“It’s Lionheart all right. Only he would have the temerity to rewrite Shakespeare.”

Edward Kendall Sheridan Lionheart (Vincent Price) is a Shakespearean actor. According to the Theatre Critics Guild he is not a good one. For years Lionheart has coveted the Guild’s “Critic’s Circle Award” but has been denied what he feels he is rightly due by his critics. When he is overlooked for a younger actor, Lionheart has had enough. He flamboyantly commits suicide spouting the ‘To be or not to be’ soliloquy from “Hamlet” and then jumping into the Thames River from the top of a penthouse railing. In reality he survives. Lionheart is rescued by a clan of vagrants.

Behind the scenes he plots his revenge on those he feels have ruined his career. Two years later he is ready for his next performance.

Each of his victims is murdered in a manner that is similar to murders from scenes in various Shakespeare plays. The first to go is George Maxwell (Michael Hordern). He is murdered by a group of homeless men on the ides of March. The relevant Shakespeare play being Caesar’s murder from “Julius Caesar”. The case is assigned to Inspector Boot (Milo O’Shea). Before he can garner any suspects the second murder is committed. Hector Snipe (Dennis Price) is stabbed with a spear. His body is then tied to a horse’s tail and dragged. This is reminiscent of the murder of Hector from Shakespeare’s “Troilus and Cressida”.

One by one the members of the Critics Guild are killed. Each murder is more gruesome than the last and each one depicting a scene from one of Shakespeare’s plays. Horace Sprout (Arthur Lowe) is Cloton in “Cymbeline”; Trevor Dickman (Harry Andrews) is Shylock in “The Merchant of Venice”, although with a minor change in the outcome of the play.

From then on; number five is Oliver Larding (Robert Coote) representing the Duke of Clarence in “Richard III”. The next critic on the list is Solomon Psaltery (Jack Hawkins), then Miss Chloe Moon (Coral Browne).
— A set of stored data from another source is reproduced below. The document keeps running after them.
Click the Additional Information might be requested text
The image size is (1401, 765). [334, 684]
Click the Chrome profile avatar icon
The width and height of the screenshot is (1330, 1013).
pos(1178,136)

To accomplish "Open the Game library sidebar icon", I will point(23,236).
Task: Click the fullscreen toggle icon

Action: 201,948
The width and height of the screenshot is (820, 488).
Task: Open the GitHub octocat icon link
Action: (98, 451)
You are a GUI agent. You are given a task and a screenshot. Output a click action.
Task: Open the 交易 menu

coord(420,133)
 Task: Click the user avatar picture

As the only woman in the guild she is Joan of Arc in “Henry VI, Part 1”. Number eight is Meredith Merridew (Robert Morley). Lionheart has something special in store for him.

Peregrine Devlin (Ian Hendry) is awarded the pleasure of appearing in two of Shakespeare’s plays. Surviving the duel scene from “Romeo and Juliet” he is then cast as Gloucester in “King Lear”.

Lionheart’s daughter Edwina (Diana Rigg) is assisting him in his retribution.

“Theater of Blood” was released in 1973 and was directed by Douglas Hickox. It is a British horror/comedy film. This is that movie that you remember seeing years ago that reminded you of those Dr. Phibes movies but you couldn’t remember the name. All you could remember was that Diana Rigg was in it and it was good.

There are a lot of things about this movie that are great. For one thing, all those wonderful ways in which Lionheart’s foes are dispatched. Each one more imaginative and intricate than the last. Another is the over the top soliloquies that Vincent Price gets to recite. A Shakespearean actor at heart, Price was type cast as a horror movie star most of his career. Here he gets to do both. And he does them both with flair, a ham to the end. Price himself maintained that it was his favorite movie.

One thing I learned about “Theater of Death” is that William Shakespeare wrote a lot of horror stories. I can almost guarantee that there will be at least one murder that may make you at least a little queasy.

The movie was filmed entirely on location in and around London. This is the film where Price met his third wife, fellow actor Coral Browne.